Tuesday’s 2-1 ruling by a panel of the 6th U.S. Circuit Court of Appeals, to uphold Ohio’s abolition of a “Golden Week” for voting, was ideological, narrow – and wrong. A federal appellate panel on Tuesday reversed a lower court’s decision and reinstated an Ohio law that shortened early voting in the state and eliminated the so-called “Golden Week” that allowed people to register and vote early at the same time. The decision, if it stands, lets Ohio cut what had been a 35-day early-voting period to 29 days. And reducing it to 29 days eliminates what had been a six-day Golden Week period during which Ohioans could both register to vote, then immediately vote early, in person or by returning an absentee ballot to their county’s Board of Elections. The Ohio Democratic Party has said it will appeal the ruling, and well it should.
The circuit panel’s majority opinion, written by Judge David W. McKeague, and supported by Judge Richard A. Griffin, both appointees of President George W. Bush, stops just short of patent partisanship.
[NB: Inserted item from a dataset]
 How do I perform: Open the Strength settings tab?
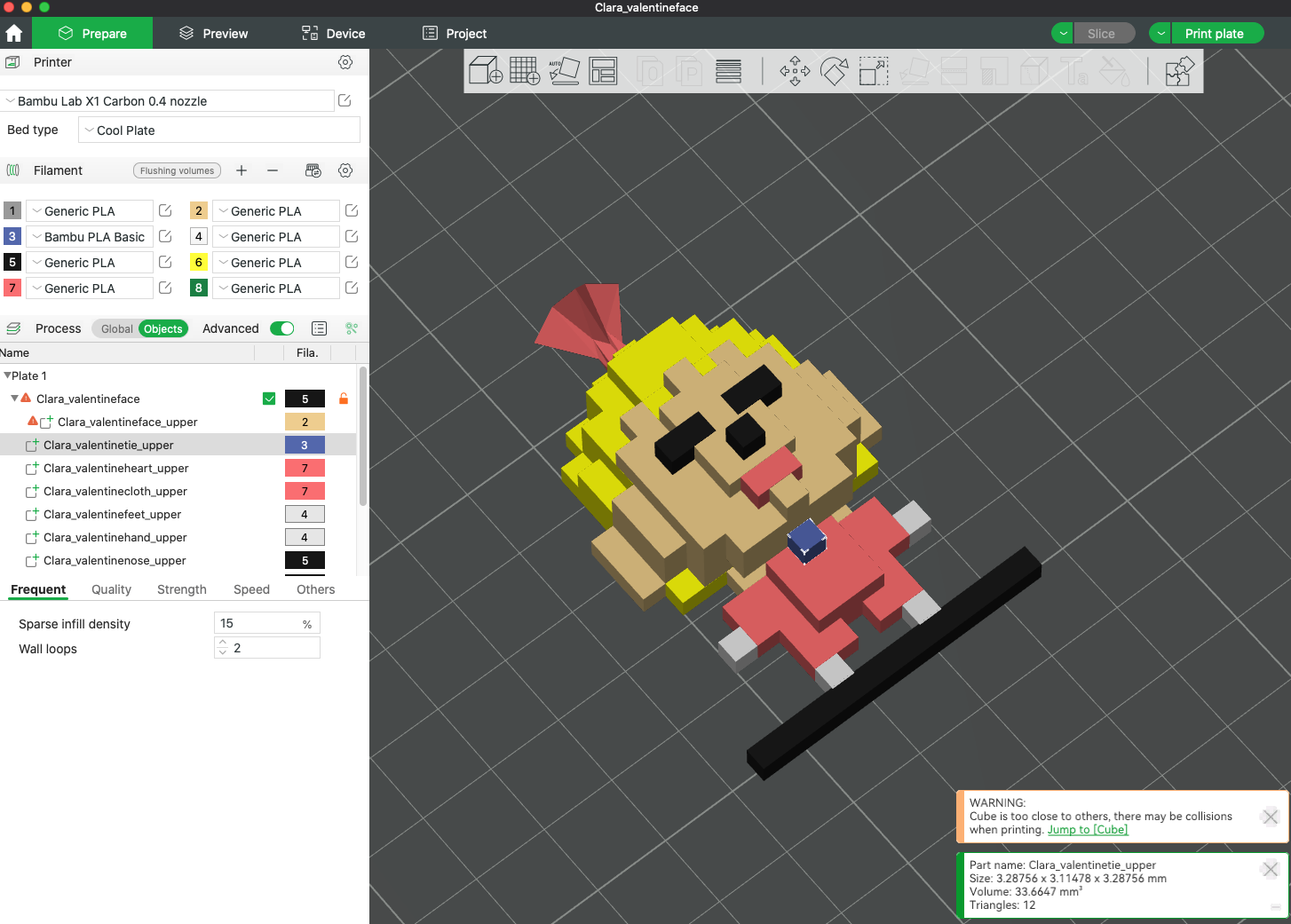[181, 589]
But the opinion betrays impatience bordering on indifference to voting rights.
McKeague, for example, griped about purported attempts to entangle federal courts “in the minutiae” – minute details – “of state election processes.” Yet it was the U.S. Supreme Court that immersed itself in the “minutiae” of Florida’s “election processes” in 2000 to give Bush the presidency. Evidently, some supplicants are worthier than others when it comes to election procedures and voting rights.